Auf die reine Maschinentechnik will Dr. Martin Staiger, Leiter F+E bei Surteco, die Lösung jedoch nicht reduziert wissen: "Wir sprechen hier nicht nur über die Entwicklung einer Maschine, sondern vielmehr über die Entwicklung eines Konzeptes. Wenn ein Kunde zu uns in die Design Factory kommt, dann bekommt er eine Gesamtlösung". "Wir sind ein Systemanbieter. Der Kunde kauft bei uns nicht nur ein Dekor, sondern die komplette Lösung - er bekommt eine Kante mit der passenden Flächenfolie dazu oder ein Fußbodendekor mit der fertig ausgearbeiteten Fußleiste. Wir bieten Gesamtkonzepte - egal ob analog oder digital - und das in allen möglichen Produktvarianten und in allen durchgängigen Farben" führt Lars Chabalowitz ergänzend aus. Die Einführung einer Reihe neu entwickelter Produkte wurde angekündigt. Generell sei das neue Digitaldruckkonzept für die gesamte Gruppe ausgelegt.

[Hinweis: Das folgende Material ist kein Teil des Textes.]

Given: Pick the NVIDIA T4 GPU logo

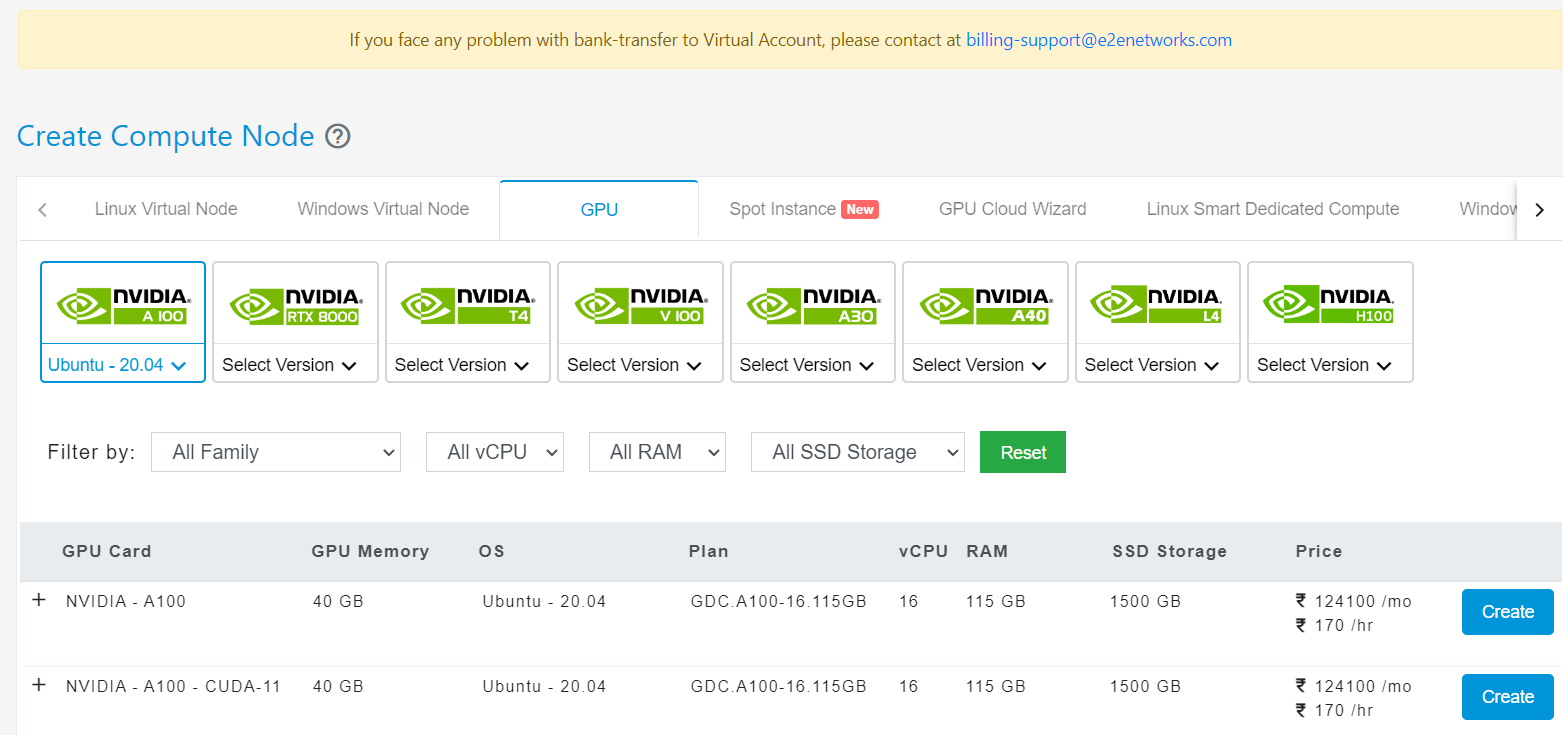Looking at the screenshot, I should tap(467, 304).
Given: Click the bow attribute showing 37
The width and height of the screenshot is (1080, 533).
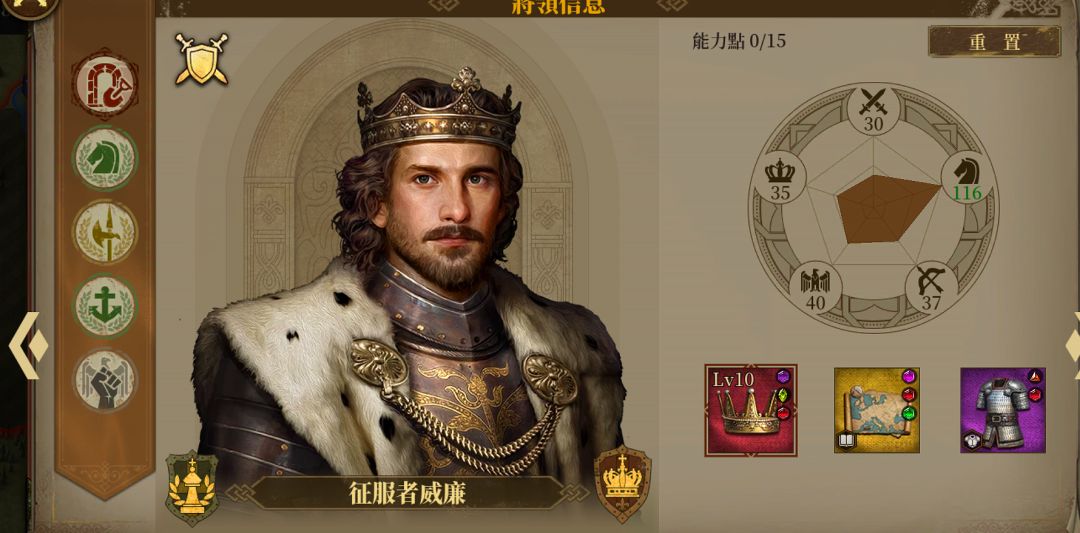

"Der Trend zu kleineren Losgrößen wird sich fortsetzen" meint Dr. Martin Staiger, "aber nur über die Losgröße zwischen analog und digital abzuwägen, wäre zu kurz gesprungen. Bei Fußbodendekoren sind wir mit dem Tiefdruckzylinder immer auf eine gewisse Anzahl verschiedener Dielen beschränkt. Wenn wir den Digitaldruck einsetzen, können wir uns so viele Dielen ausdenken, wie wir möchten - oder auch vollkommen anders gestaltete Dekore." Hat also der Tiefdruck auf lange Sicht noch eine Berechtigung? "Für beide Technologien wird es immer eine Daseinsberechtigung geben, aber der Digitaldruck wird die Mastertechnologie werden", ist der Druckexperte Lars Chabalowitz überzeugt.